Voor een goed herstel moet in feite rekening worden gehouden met
alle vier pijlers van geïntegreerde training: training, herstel,
voeding en motivatie. De training moet zo ingericht worden, dat
zware dagen afgewisseld worden met minder zware dagen, en
hetzelfde geldt ook voor perioden (periodisering). Aan een
periode van zes tot acht weken massatraining moet een periode
vooraf zijn gegaan waarin naar dat trainen met superzware
gewichten en lage herhalingen (6-8) is toegewerkt. Extra aandacht
voor de voeding is vereist, en tevens extra aandacht voor zaken
die de motivatie kunnen ondermijnen (problemen met studie, werk,
relatie).
Overtraining op den duur
In het algemeen onderscheidt de trainingsleer twee basisvormen
van overtraining: kortdurende overtraining, die ‘overreiking’ of
‘overreaching’ wordt genoemd, en langdurige overtraining, die
‘overtraining’ wordt genoemd. Het grote verschil tussen
overreaching en overtraining is de periode van herstel.
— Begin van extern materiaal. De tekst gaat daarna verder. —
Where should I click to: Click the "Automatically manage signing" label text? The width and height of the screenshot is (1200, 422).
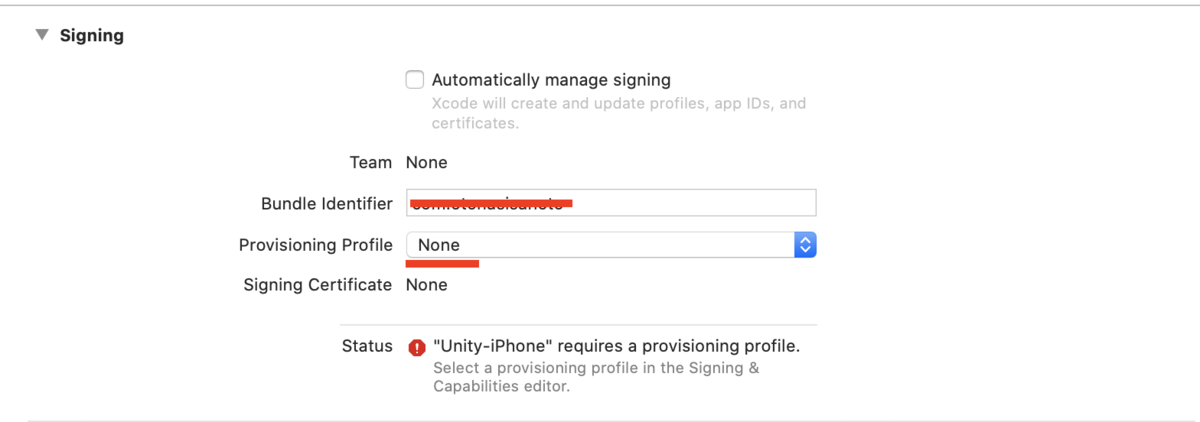551,80
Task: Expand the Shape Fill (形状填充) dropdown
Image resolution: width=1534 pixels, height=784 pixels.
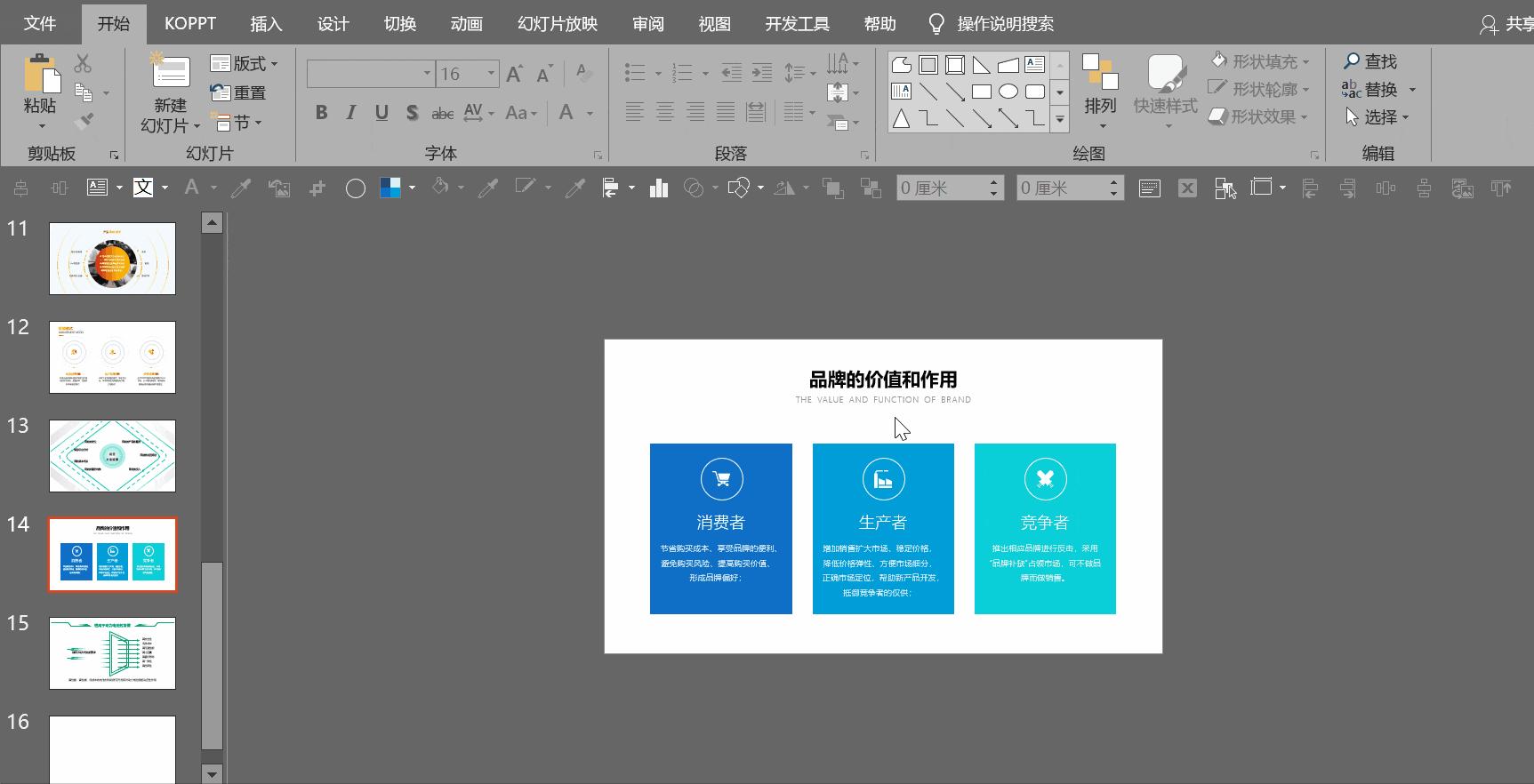Action: pos(1305,62)

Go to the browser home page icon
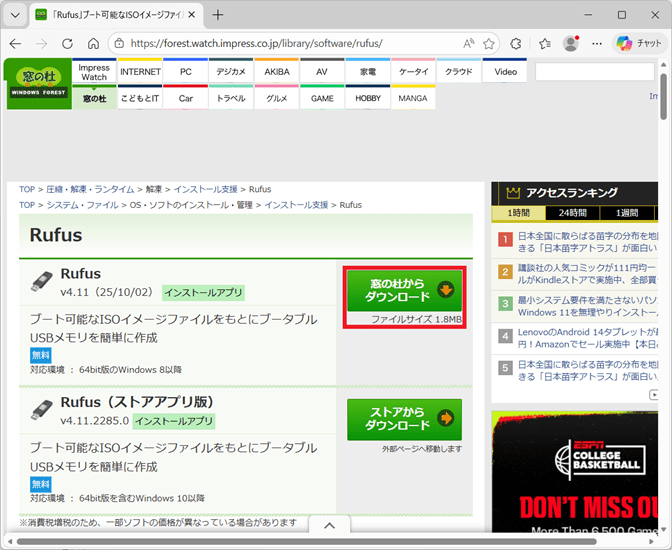point(93,44)
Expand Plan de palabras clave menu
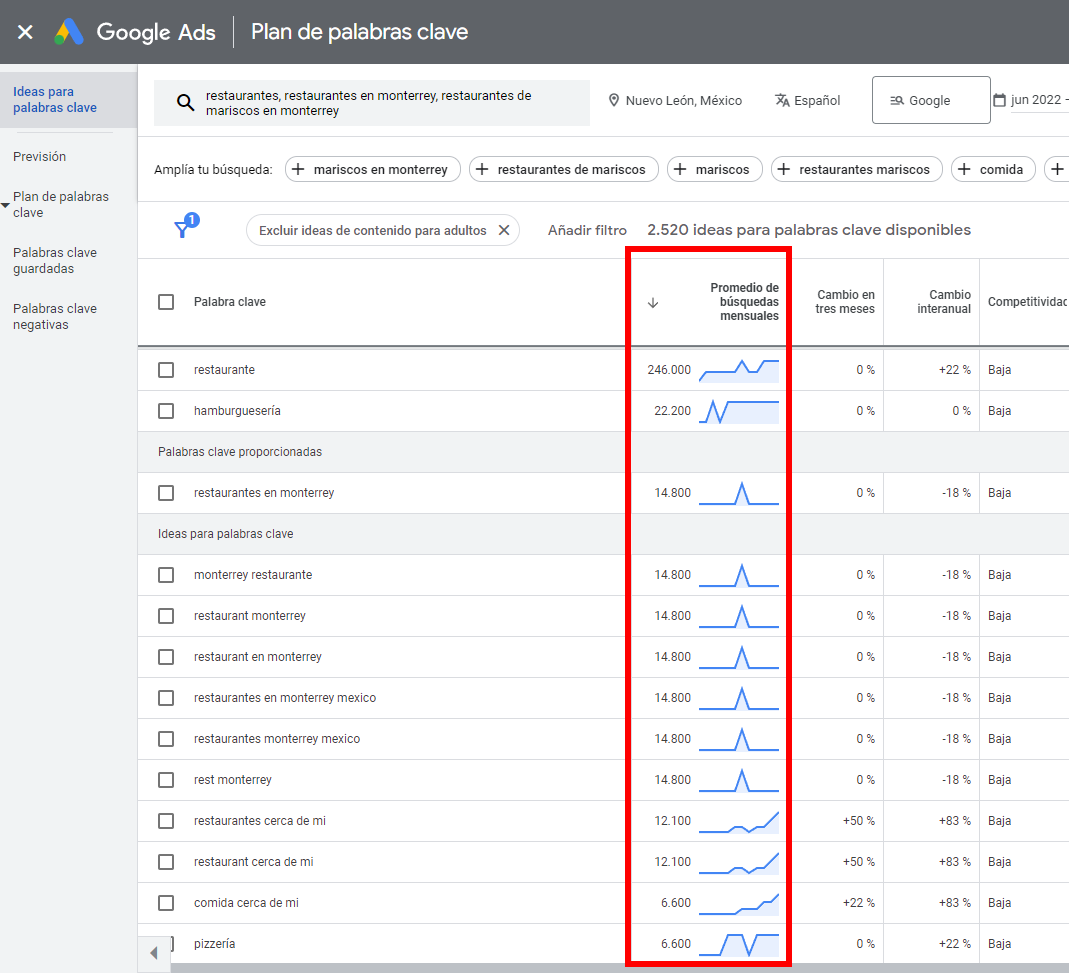This screenshot has width=1069, height=973. (8, 205)
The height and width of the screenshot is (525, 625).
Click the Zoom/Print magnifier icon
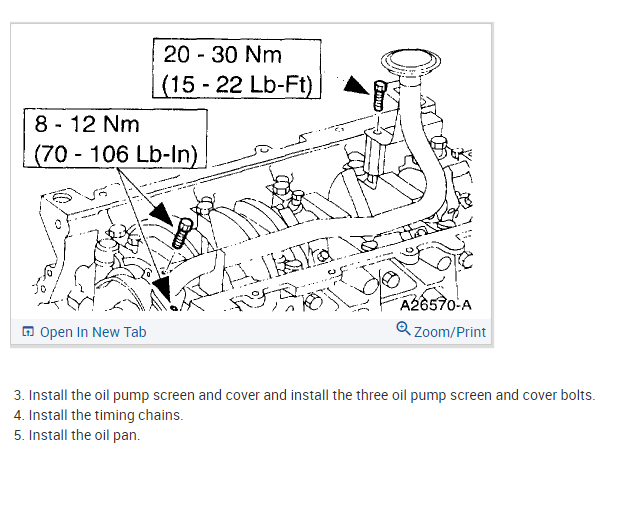[x=403, y=329]
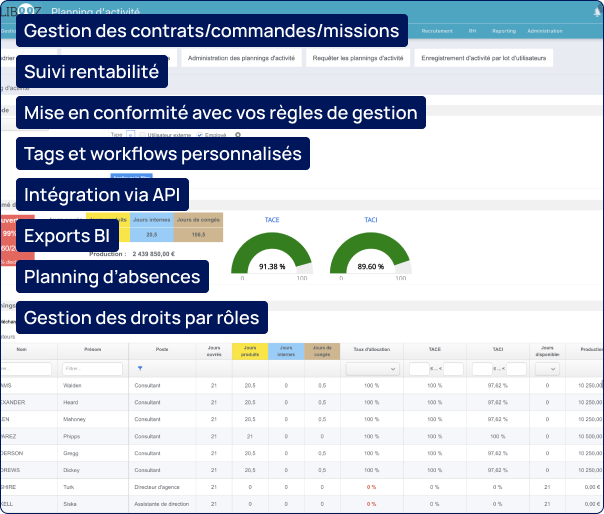Open Requêter les plannings d'activité tab
Screen dimensions: 604x514
point(358,58)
Overreaching is het voorstadium van overtraining. De ellende is,
dat het verschil tussen overreaching en ‘overload’ (in de zin van
progressieve belasting) niet altijd even duidelijk is. Signalen
als tijdelijke afname in: trainingscapaciteit, concentratie,
eetlust en nachtrust dienen zeer serieus genomen te worden.
Overreaching kan terug worden gedraaid met een weekje rust en een
betere opbouw van de training.
Overtraining op de lange termijn richt veel meer schade aan.
Naast de bovengenoemde signalen, komen daar ook nog zaken bij als
emotionele instabiliteit, sterk verhoogde blessuregevoeligheid en
blijvende spierpijn. Vaak moet de sporter in de training helemaal
terug naar ‘af’: een paar maanden rust en een volledig nieuwe
opzet van de training. Voor de praktijk betekent dit: wees alert
op de vroege signalen van overreaching en neem onmiddellijk gas
terug. Het leren herkennen van de signalen lukt beter wanneer een
trainingslogboek wordt bijgehouden waar iets meer in staat dan
hoe vaak je hebt getraind en welke gewichten je hebt gebruikt.
Hoe zit het met zin in de training, concentratie, eetlust en
emotionele stabiliteit (snel geïrriteerd zijn, bijvoorbeeld kan
een teken aan de wand zijn). Vooral voor de recreatiesporter is
een al te rigide trainingsprogramma af te raden. Sport moet
passen in een leven waarin voor studie, werk, relaties en plezier
eveneens de nodige ruimte is ingericht.